Clearview : outil de reconnaissance faciale tourné dès l’origine contre les migrants
Qui aurait pu prévoir ?

Dès la création de l’entreprise en 2017, le co-fondateur de Clearview, Hoan Ton-That, avait en tête la reconnaissance faciale des immigrants et la surveillance des frontières étasuniennes. L’entreprise s’appuie sur des milliards d’images récupérées sur Internet, très souvent sans aucun consentement. Elle a aussi essayé de récupérer des millions de données de police comprenant des photos de suspects.
L’entreprise américaine Clearview est connu pour son web scraping sauvage pour obtenir des milliards d’images, ceci à fin de créer un logiciel proposé aux forces de l’ordre pour résoudre des enquêtes criminelles. Sur son site web, elle propose aux autorités d’ « exploiter le pouvoir de la reconnaissance faciale dans les enquêtes criminelles ».
Ses méthodes de scraping ont été reconnues illégales en Europe par la CNIL, mais aussi par ses homologues britannique, grecque, italienne et néerlandaise, entre autres. En tout, ces autorités de contrôle ont prononcé un peu plus de 100 millions d’amendes, sans pour autant avoir les moyens de contraindre l’entreprise de payer.
Du côté étasunien, un juge s’est prononcé le 20 mars dernier sur un règlement unique de class-action sans compensation financière immédiate et spécifique pour les victimes.
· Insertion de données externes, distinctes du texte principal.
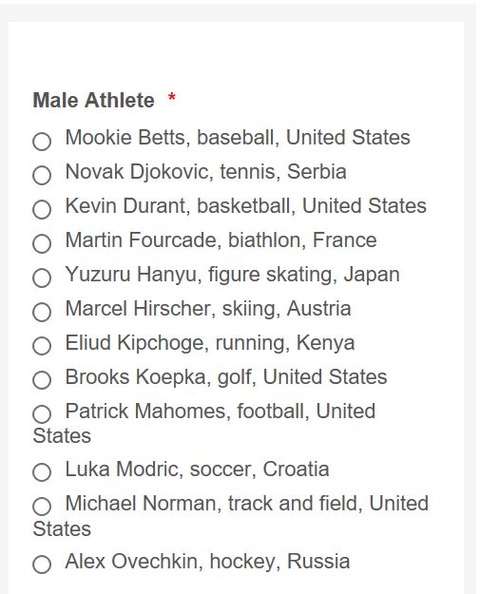Select Michael Norman radio option

pos(42,507)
Mais ce règlement pourrait, à terme, mener à un fond de compensation basé sur la valeur de Clearview et atteindre 23% de celle-ci, ce qui équivaudrait à 51,75 millions de dollars si on prend la valeur actuelle de l’entreprise.
Un pitch pour le contrôle aux frontières dès 2017
Le co-fondateur de l’entreprise, Hoan Ton-That, a, dès la création de l’entreprise en 2017, présenté le projet de Clearview comme une technologie de surveillance des frontières étasuniennes, selon une enquête du média américain Mother Jones.
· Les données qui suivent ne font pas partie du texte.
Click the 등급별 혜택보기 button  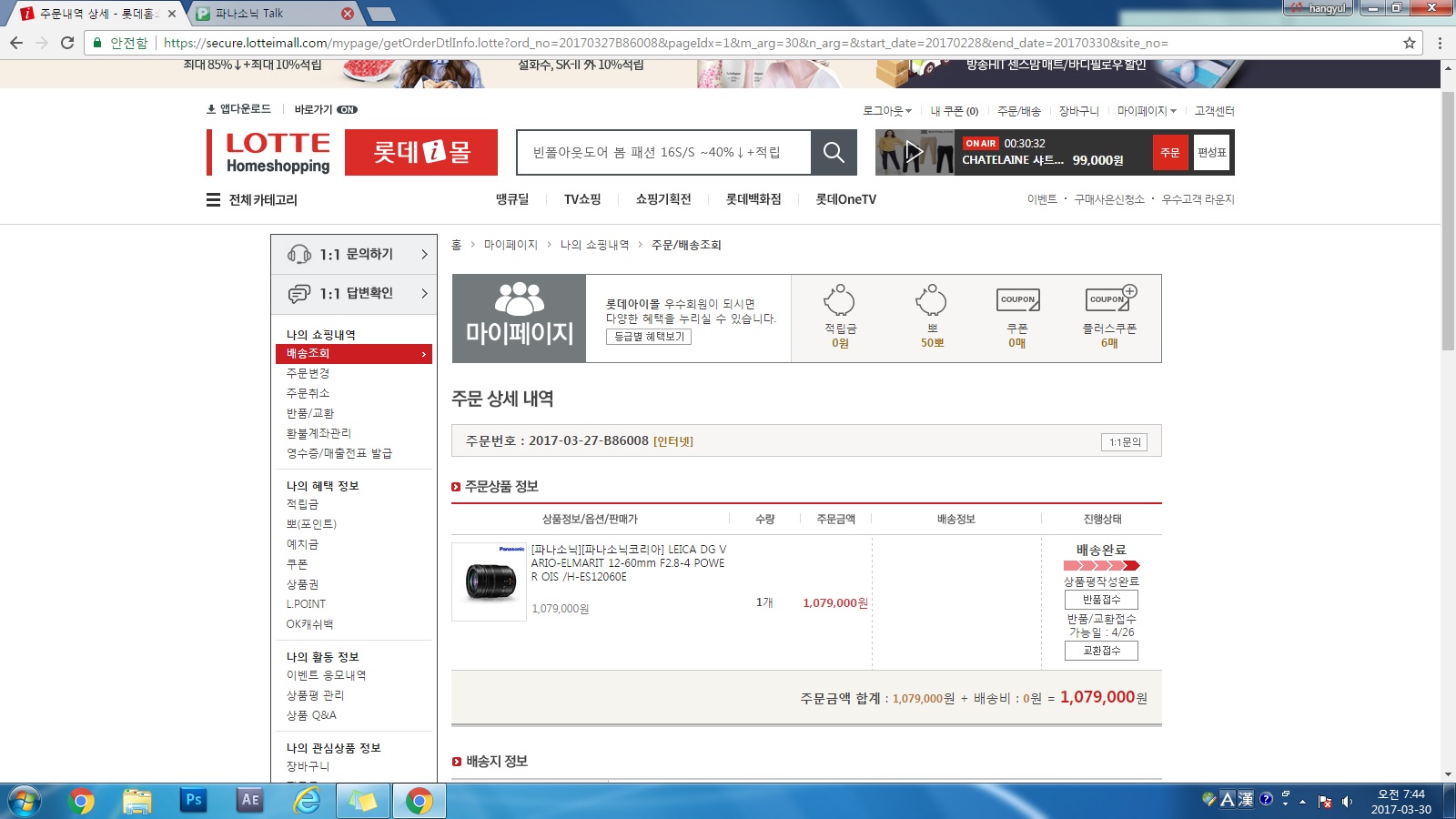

Dans un email obtenu par Mother Jones et envoyé à des partenaires commerciaux en mars 2017, alors que l’entreprise n’avait pas encore adopté le nom de Clearview, il proposait un « pitch sur les patrouilles aux frontières ». Il y expliquait vouloir convaincre le gouvernement fédéral américain d’intégrer à ses caméras de surveillance des frontières son logiciel pour utiliser la « détection des visages » sur les immigrants entrant aux États-Unis.
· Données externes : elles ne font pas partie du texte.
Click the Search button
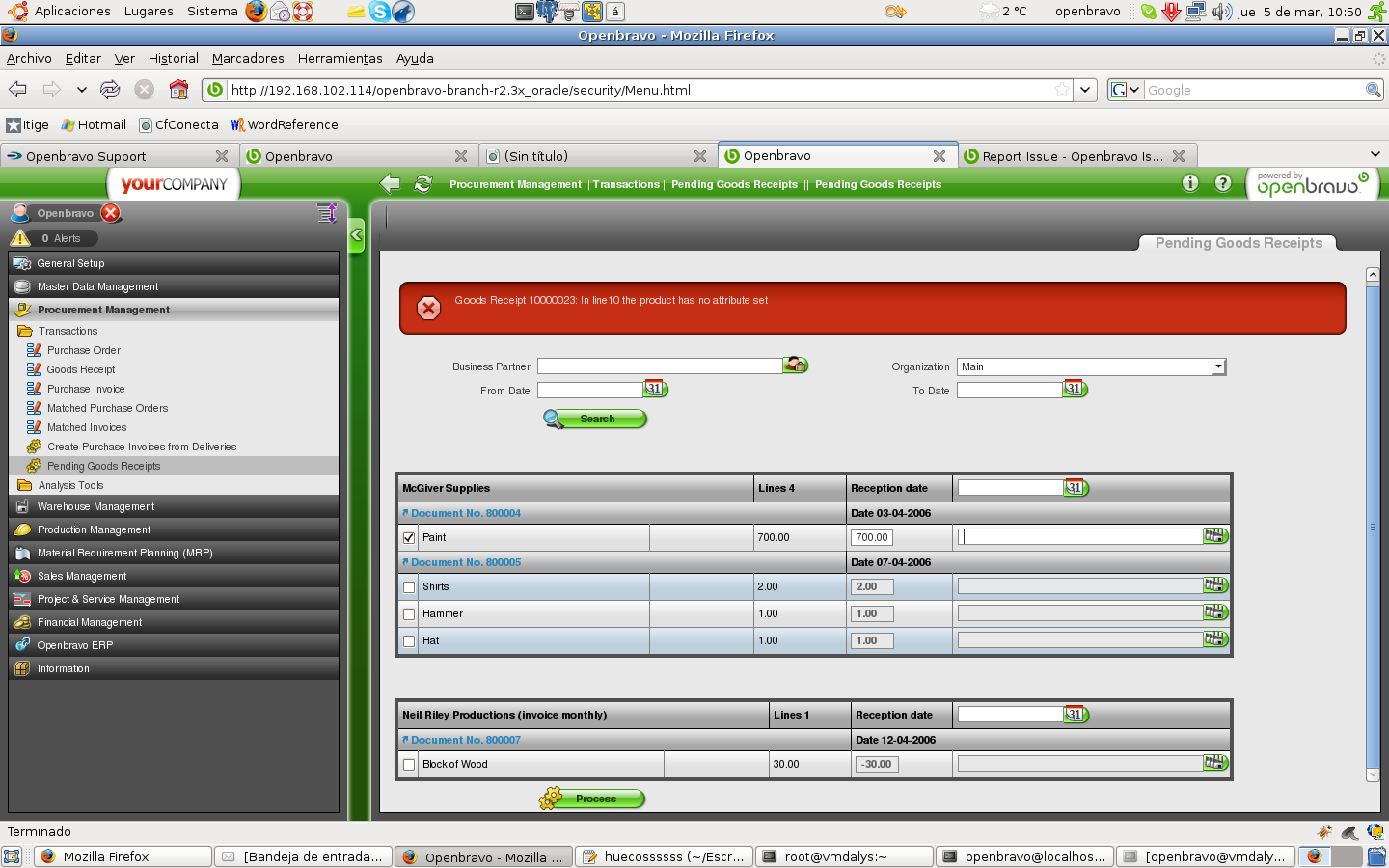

Celui qui a récemment laissé sa place de CEO à un proche de Donald Trump est pourtant lui-même un immigrant venant d’Australie, tout en se réclamant d’une descendance royale vietnamienne. Après des études à San Francisco, « il s’est ensuite rapproché des néoréactionnaires de la Silicon Valley qui ont adopté une vision technocratique et d’extrême droite de la société », commente Mother Jones, et est devenu un « partisan inconditionnel de Donald Trump ». L’entreprise a été financée, dès ses débuts, par Peter Thiel.
Dans son pitch, Hoan Ton-That proposait de comparer les images des étrangers venant aux États-Unis avec des photos de suspects pour déterminer s’ils avaient déjà été arrêtés dans ce pays, selon le média. Récemment, 404 Média révélait que l’entreprise avait dépensé près d’un million de dollars en 2019 pour acheter « 690 millions de dossiers d’arrestation et 390 millions de photos d’arrestation » à une entreprise de renseignement nommée Investigative Consultant.
Surveillance des réseaux sociaux des migrants
Toujours dans cette présentation, l’ancien CEO de Clearview proposait d’analyser les médias sociaux des personnes migrantes pour connaître leur « sentiment à l’égard des États-Unis ». Cette proposition rappelle le système appelé « Catch and Revoke » que le secrétaire d’État des États-Unis, Marco Rubio, veut mettre en place afin de traquer les étudiants étrangers et révoquer leurs visas.
Hoan Ton-That proposait d’analyser les médias sociaux des migrants à la recherche de « messages disant “Je déteste Trump” ou “Trump est une puta” » et de cibler les personnes ayant des « affinités avec des groupes d’extrême-gauche », en donnant comme seul exemple UnidosUS, « l’une des plus grandes organisations hispaniques de défense des droits civiques du pays », explique Mother Jones.